■ **The request**:
Extend the lesson plan on air pressure below, picking up right after its final step.

■ **Document excerpt**:
^^^^

2). Relate these findings to air masses. Heavy air masses have pieces that are close together and there are more pieces in the mass. Light air masses have pieces that are farther apart and fewer in number. Have the students practice this information by pretending to be air masses. A heavy air mass would have many children, close together while a light air mass would have fewer children spread further apart.

3). Put the children into a enclosed circle on the floor and tell them they are a heavy mass of air. Now the sun comes out and warms them up. They start to feel______ (hot, sticky). Do they want to stick close to each other? (NO!) They should start to move apart. They should spread out all around the room. Now they are no longer a heavy air mass, they are a ___ (light) air mass because they are all spread out and have lots of space between them. Now the sun goes away and they begin to get ____ (cooler). Do they want to stay spread out and freeze? (NO!) They want to move close together to warm each other up. They should move back to the circle. Now they are no longer a light mass but a _____ (heavy) mass. After this exercise, the students should figure out that heavy air masses have cooler temperatures and that light air masses have warmer temperatures and that lots of sun can change a heavy mass into a light mass and vice versa.

4). Activity--Appendix A

Part II.

  1. Ask the students to remember the grocery bags from the beginning of the talk. The sacks were hard to tell apart without picking them up to feel the difference. Scientists have the same trouble with air pressure. They can’t tell whether the air is heavy or light without measuring it in some way. They measure the air pressure with a barometer.
  2. Show the students your classroom barometer and talk about how it works--see the directions with the barometer or Appendix B. OR build the “Weather Frog” (see Appendix C.) and use it. It works on the same principle as a barometer.
  3. Keep track of the air pressure for 2 weeks.
  4. Compare the weather that occurs 12-24 hours after the barometer readings are done. You should see a pattern of lower barometer readings equaling stormy or wet weather and higher barometer readings equaling sunny, nicer weather. If the barometer doesn’t change, the weather shouldn’t change much either. Therefore, the barometer can really tell you what the weather is going to do the next day.

EVALUATION:

Each student can make their own barometer to take home to show to parents and describe how it works. They should bring back a signed form from home that says the student described the barometer and how it works to the people at home.


APPENDIX A
DOT ACTIVITY

Students will make a model to show the differences between air particles in high and low air pressure masses.

MATERIALS:

  • multi-colored stick on dots
  • white paper
  • markers

WHAT TO DO:

  1. Give each student one paper labeled, “High pressure/Heavy air” and 1 paper labeled.”Low Pressure/Light Air” and a variety of stick on dots.
  2. Review: the Heavy air has many pieces, close together; and the Light air has fewer pieces, farther apart.
  3. Have students complete their models by sticking dots on their pieces of paper.

^^^^

■ **Provided material**:

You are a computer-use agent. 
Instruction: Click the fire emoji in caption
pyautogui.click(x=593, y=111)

^^^^

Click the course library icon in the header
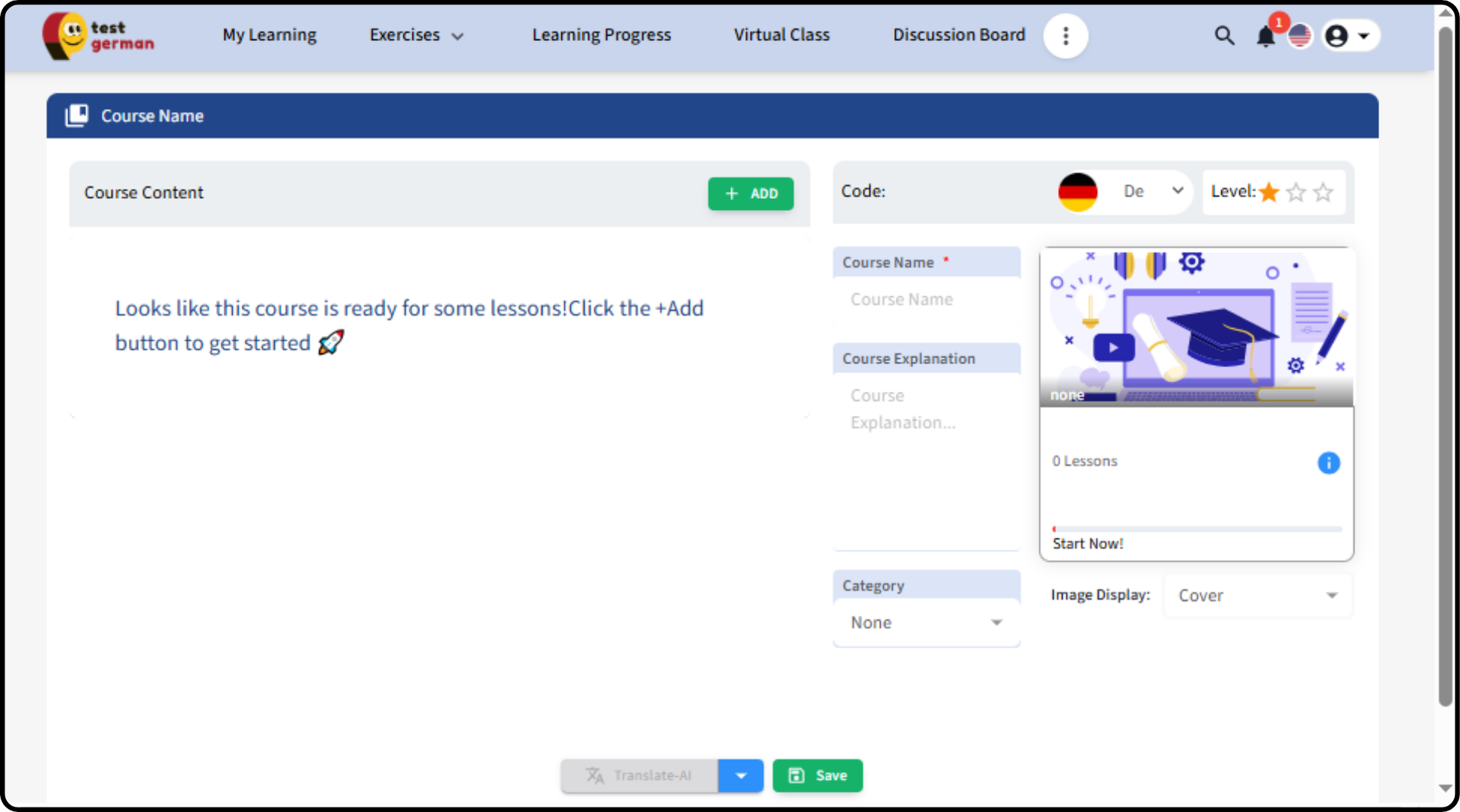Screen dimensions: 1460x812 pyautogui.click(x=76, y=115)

^^^^

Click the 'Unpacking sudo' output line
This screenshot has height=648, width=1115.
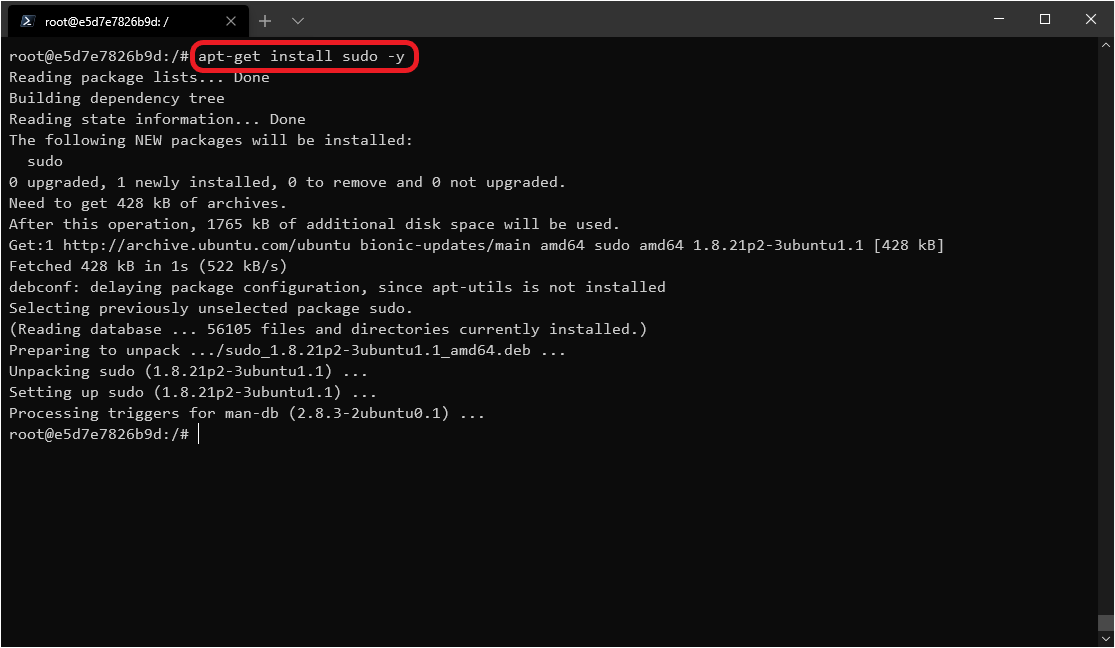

^^^^

■ **Exercise response**:
APPENDIX B:

HOW A BAROMETER WORKS

A barometer has a piece of special metal in it called corrugated metal that squeezes down when heavier air pushes on it and expands up when lighter air does not push so much on it. There is a needle attached to the metal that points to a number on the dial to tell the air pressure. There are also words on the barometer to tell what the weather conditions will do according to the air pressure: rain, change, and fair. Lower numbers indicate low pressure and higher numbers indicate high pressure. Air pressures usually range from 29.00 to 31.00 inches in Nebraska. The number tells how many pounds of pressure the air is pushing down with on every square inch at that time. For example, a barometer reading of 29.5 means that the air is pushing down with 29.5 pounds of force on every square inch of stuff it touches. You don’t seem to feel this pressure because it is spread evenly over everything. Think about someone stepping on your foot with a tennis shoe. The flat sole of the shoe evenly distributes the weight of the person over your whole foot and it doesn’t hurt too much. But if that same person had on a spike heeled shoe and just stepped on your instep with that heel, it could leave a bad bruise. The person’s weight is concentrated all in that tiny, spiky heel!! OUOOOOCH! So, think of air pressure as a tennis shoe and not a spiky heel!


APPENDIX C:

WEATHER FROG

This little frog will “hop” up and down the ladder to tell the weather just like tree frogs in the jungle!! It works on the same principle a barometer does.

MATERIALS:

  • 2 1/2 inch long strip of thin copper metal, 1/2 inch wide
  • 2 inch sewing needle
  • thread
  • cardboard disc, 1 1/4 inch diameter
  • 1/4 inch glass bead
  • fine wire that will support the weight of the paper frog
  • cardboard ladder
  • 4 inch tall glass jar with straight sides (no slants)
  • mylar foil circle, large enough to cover the top of the jar and overlap to be secured with a rubber band and glue
  • silicon glue

WHAT TO DO:

  1. Bore holes in the copper strip and bend it into a u-shape.
  2. Make the frog from green paper and the ladder from cardboard.
  3. Insert the needle into the holes of the copper strip. It should turn freely. Put tiny dots of silicon glue on the ends of the needle so it can’t slip out of the holes.
  4. Attach the frog to one end of the fine wire and wrap the other end around the needle several times.
  5. Glue the copper strip to the middle of the side of the jar. Glue the ladder to the bottom and the top side of the jar so it looks like the frog is sitting on the ladder.
  6. Attach the bead to one end of the thread and wind the thread around the needle several times. Push the thread through the center of the mylar circle and the cardboard circle.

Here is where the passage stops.